Recognizing the value of such work, the Community Foundation of St. Joseph County recently awarded $35,000 to the Entrepreneurship and Adversity Program as part of its spring grants cycle. The Special Projects Grant will support a new drop-in center — The SBEAP Collaboration Hub — in South Bend.
“The Community Foundation of St. Joseph County is committed to enhancing the quality of life in St.

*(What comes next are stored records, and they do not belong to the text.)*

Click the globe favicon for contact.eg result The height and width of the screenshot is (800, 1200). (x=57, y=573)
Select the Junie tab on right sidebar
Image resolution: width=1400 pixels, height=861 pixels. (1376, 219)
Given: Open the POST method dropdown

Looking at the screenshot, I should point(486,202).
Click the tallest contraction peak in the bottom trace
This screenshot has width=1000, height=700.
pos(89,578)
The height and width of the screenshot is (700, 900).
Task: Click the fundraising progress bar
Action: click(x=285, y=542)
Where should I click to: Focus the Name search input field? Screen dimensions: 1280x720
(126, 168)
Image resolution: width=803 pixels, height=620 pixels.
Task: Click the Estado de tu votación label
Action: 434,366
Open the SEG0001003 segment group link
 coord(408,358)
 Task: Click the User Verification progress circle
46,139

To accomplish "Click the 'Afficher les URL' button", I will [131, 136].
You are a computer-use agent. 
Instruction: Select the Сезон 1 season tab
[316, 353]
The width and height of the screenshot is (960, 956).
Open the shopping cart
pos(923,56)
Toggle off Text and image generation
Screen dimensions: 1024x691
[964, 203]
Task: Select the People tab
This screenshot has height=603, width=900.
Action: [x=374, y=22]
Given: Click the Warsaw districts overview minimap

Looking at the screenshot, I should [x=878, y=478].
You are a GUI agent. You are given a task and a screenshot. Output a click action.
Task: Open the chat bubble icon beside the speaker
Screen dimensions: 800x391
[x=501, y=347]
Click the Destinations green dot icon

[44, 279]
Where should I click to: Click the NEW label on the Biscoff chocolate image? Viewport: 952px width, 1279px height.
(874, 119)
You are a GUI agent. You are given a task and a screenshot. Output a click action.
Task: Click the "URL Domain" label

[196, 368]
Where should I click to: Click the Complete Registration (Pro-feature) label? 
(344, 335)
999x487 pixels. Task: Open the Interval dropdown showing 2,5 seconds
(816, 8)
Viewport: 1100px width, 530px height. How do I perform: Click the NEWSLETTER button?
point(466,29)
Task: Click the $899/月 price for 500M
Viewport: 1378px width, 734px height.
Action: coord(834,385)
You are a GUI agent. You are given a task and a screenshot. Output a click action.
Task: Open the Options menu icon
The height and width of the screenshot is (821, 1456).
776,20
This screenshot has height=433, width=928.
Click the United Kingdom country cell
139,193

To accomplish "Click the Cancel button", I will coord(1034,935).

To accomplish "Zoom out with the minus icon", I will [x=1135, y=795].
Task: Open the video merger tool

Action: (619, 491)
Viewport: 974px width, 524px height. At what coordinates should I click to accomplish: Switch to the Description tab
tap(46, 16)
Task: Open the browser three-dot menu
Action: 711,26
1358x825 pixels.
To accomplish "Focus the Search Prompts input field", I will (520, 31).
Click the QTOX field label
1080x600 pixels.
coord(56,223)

Joseph County,” the foundation’s vice president for community impact, Aaron Perri, said. “Partnering with the University of Notre Dame to foster entrepreneurial opportunity is an obvious choice, and we’re excited to see the advancements that this initiative will deliver.”
The hub will open in late August, Morris noted, offering ongoing and expanded training, mentoring, consulting and other services to any of the more than 300 entrepreneurs who have been through the program.
Reflecting on the purpose and meaning of the project, he said, “It is exciting to be able to augment our program while giving Notre Dame a physical downtown presence to support these entrepreneurs.”